_WHAT THE TASK REQUIRES_
Begin at the line containing "December 29, 2011 at 9:49 PM (51, 1813)" in the entries below and end at the line containing "Reply (30, 1834)"; transcribe that range exactly and nothing outside it.

_SOURCE INFORMATION_

⁂

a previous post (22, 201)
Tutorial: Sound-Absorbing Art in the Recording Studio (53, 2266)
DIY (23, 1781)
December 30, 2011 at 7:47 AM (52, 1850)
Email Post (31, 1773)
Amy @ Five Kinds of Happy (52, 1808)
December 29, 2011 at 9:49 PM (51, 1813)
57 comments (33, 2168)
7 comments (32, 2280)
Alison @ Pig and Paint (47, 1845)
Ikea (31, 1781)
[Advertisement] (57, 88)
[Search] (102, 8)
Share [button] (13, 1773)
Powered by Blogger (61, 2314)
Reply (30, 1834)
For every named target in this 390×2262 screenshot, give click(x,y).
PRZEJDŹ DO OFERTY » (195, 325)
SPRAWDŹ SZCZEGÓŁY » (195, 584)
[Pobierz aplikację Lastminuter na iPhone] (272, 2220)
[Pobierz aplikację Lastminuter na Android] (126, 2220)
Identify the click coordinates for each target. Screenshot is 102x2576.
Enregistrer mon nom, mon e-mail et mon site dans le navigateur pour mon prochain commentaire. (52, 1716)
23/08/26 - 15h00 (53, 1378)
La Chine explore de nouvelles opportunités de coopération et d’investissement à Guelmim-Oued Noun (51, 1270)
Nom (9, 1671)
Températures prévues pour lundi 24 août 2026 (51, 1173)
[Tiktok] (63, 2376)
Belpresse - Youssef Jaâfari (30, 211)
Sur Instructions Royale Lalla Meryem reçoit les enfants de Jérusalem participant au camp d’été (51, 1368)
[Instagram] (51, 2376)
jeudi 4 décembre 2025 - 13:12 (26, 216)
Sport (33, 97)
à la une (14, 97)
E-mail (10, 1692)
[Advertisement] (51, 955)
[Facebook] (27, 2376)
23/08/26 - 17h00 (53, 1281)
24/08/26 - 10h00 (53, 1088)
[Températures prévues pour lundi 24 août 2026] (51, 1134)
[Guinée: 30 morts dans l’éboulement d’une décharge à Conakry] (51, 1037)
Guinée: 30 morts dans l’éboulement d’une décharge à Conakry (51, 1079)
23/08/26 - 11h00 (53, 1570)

⁂

_REPLY_
December 29, 2011 at 9:49 PM (51, 1813)
57 comments (33, 2168)
7 comments (32, 2280)
Alison @ Pig and Paint (47, 1845)
Ikea (31, 1781)
[Advertisement] (57, 88)
[Search] (102, 8)
Share [button] (13, 1773)
Powered by Blogger (61, 2314)
Reply (30, 1834)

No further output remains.